L’aviazione militare americana ha raggiunto un nuovo traguardo grazie a un esperimento condotto durante l’esercitazione Northern Strike 25-2 nel Michigan. Per la prima volta, un soldato senza addestramento da pilota ha condotto missioni reali con un Black Hawk completamente autonomo. Il tutto controllandolo esclusivamente tramite un tablet. L’evento segna una svolta nell’uso di tecnologie automatizzate sul campo. Dimostrando come la combinazione di intelligenza artificiale e interfacce semplificate possa ridurre il rischio per gli equipaggi e aumentare l’efficienza operativa. Il velivolo coinvolto, sviluppato da Sikorsky in collaborazione con DARPA e la Joint Personnel Recovery Agency, è un Black Hawk dotato di sistema OPV (Optionally Piloted Vehicle) e tecnologia MATRIX. Il quale è progettato per operare sia con pilota a bordo sia in modalità autonoma. Tale flessibilità consente di adattare il volo alle condizioni operative.

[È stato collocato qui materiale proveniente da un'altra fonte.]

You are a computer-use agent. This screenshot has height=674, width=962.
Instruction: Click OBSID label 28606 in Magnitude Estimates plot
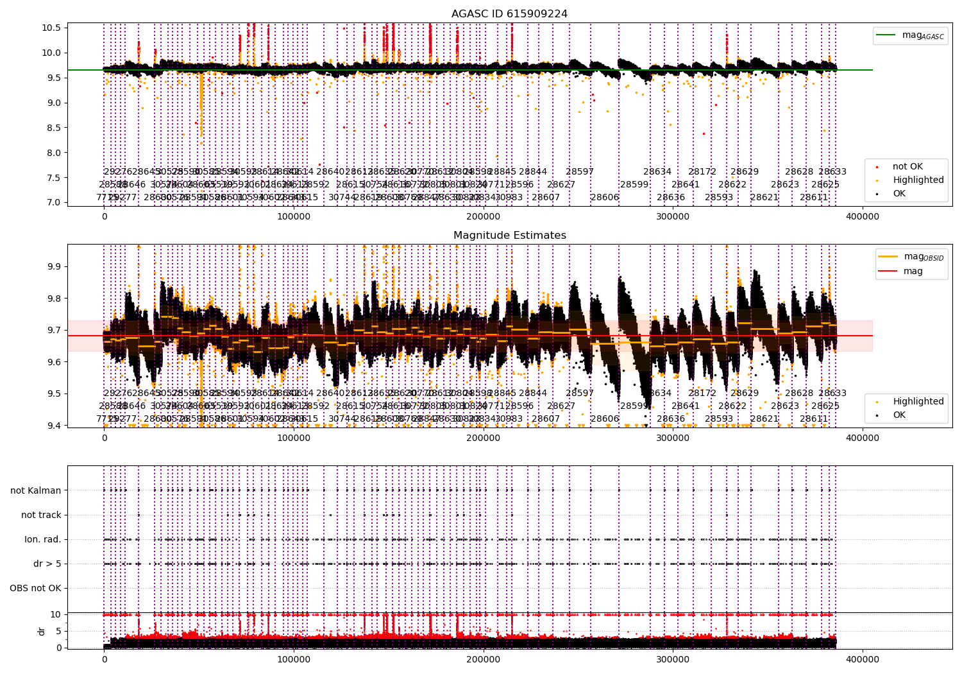605,419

Black Hawk: ecco i dettagli sul veicolo guidato con tablet
Durante le prove, l’elicottero ha completato trasporti di carichi fino a 130 chilometri, effettuato lanci aerei di precisione e simulato evacuazioni mediche, il tutto senza alcun operatore in cabina. Le operazioni hanno evidenziato la maturità tecnologica del sistema. In una missione, un militare su una nave della Guardia Costiera nel Lago Huron ha diretto il volo e il rilascio di rifornimenti da decine di metri di altezza. In un’altra, il Black Hawk ha sollevato autonomamente un serbatoio d’acqua da 1.300 chilogrammi, sfruttando la funzione di stazionamento autonomo per un aggancio sicuro. Tutti i movimenti sono stati gestiti tramite algoritmi avanzati, dimostrando precisione e affidabilità.
Secondo Rich Benton, vicepresidente di Sikorsky, i risultati mostrano come l’autonomia dei velivoli ha raggiunto una fase operativa concreta. La tecnologia MATRIX permette al personale non specializzato di gestire aeromobili complessi, con benefici per la sicurezza e l’efficienza delle operazioni. L’esperimento con il Black Hawk non rappresenta solo un avanzamento tecnico, ma anche un cambio di paradigma nella gestione delle missioni militari. La possibilità di pilotare velivoli complessi a distanza apre scenari futuri in cui operazioni pericolose, trasporti di emergenza e interventi umanitari potranno essere svolti con minore esposizione umana.